* [Task]
Although the records contain pictures, repeat only the text of every line exactly.

Stored items
============================================================
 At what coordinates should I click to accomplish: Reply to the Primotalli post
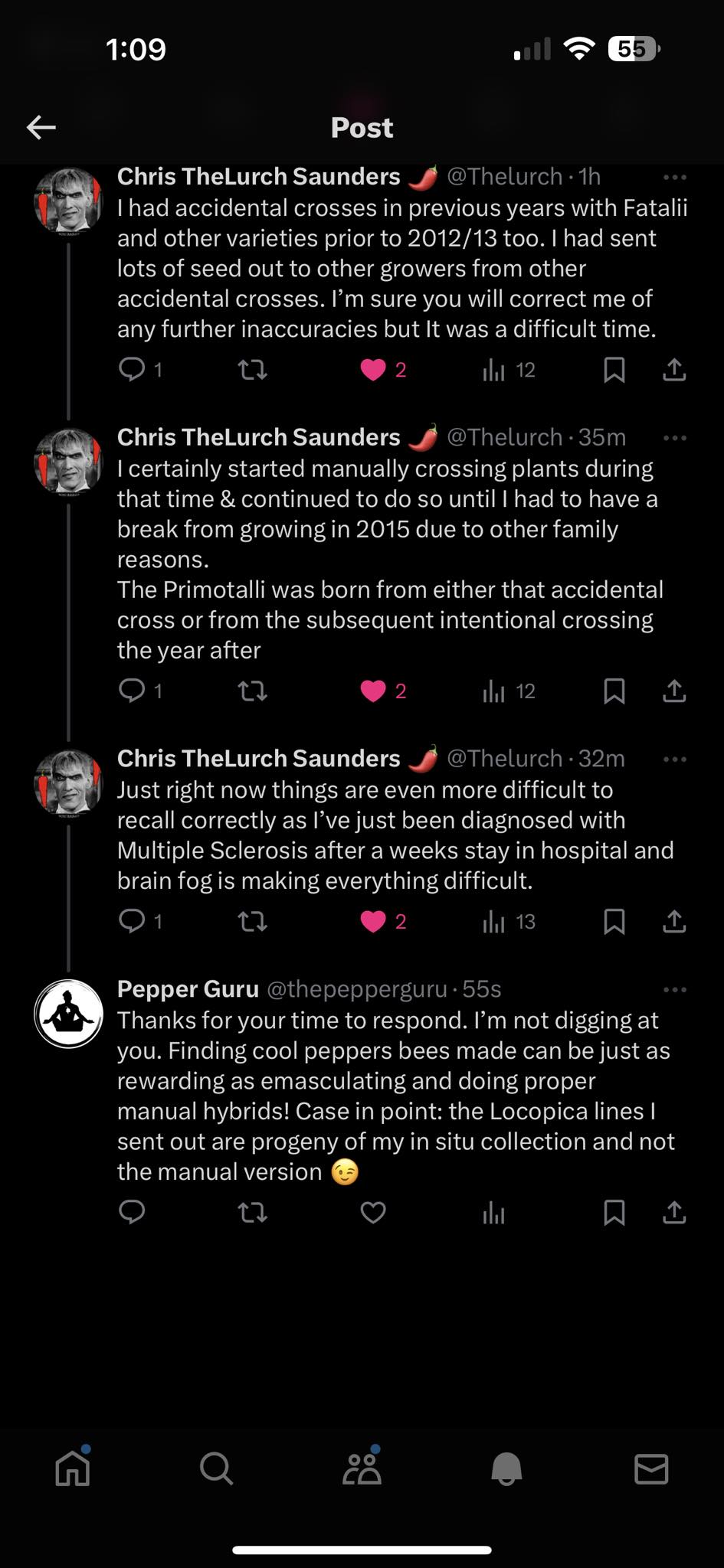(132, 691)
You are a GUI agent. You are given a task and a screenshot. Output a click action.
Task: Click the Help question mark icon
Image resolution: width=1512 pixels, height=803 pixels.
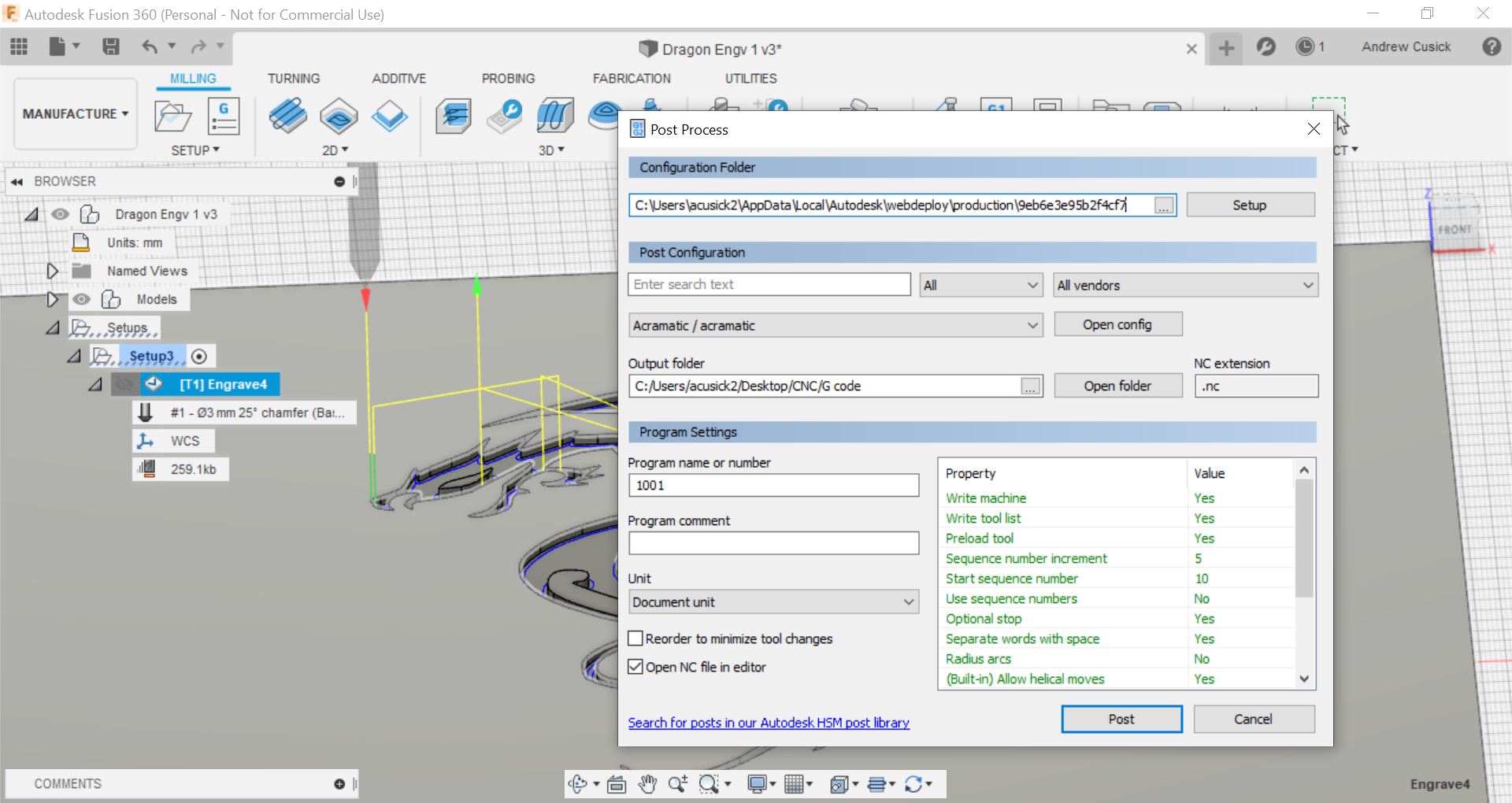[1491, 47]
============================================================
* [Exercise response]
 At what coordinates should I click to accomplish: Reply to the Primotalli post
(132, 691)
You are a GUI agent. You are given a task and a screenshot. Output a click action.
Task: Click the Help question mark icon
Image resolution: width=1512 pixels, height=803 pixels.
[1491, 47]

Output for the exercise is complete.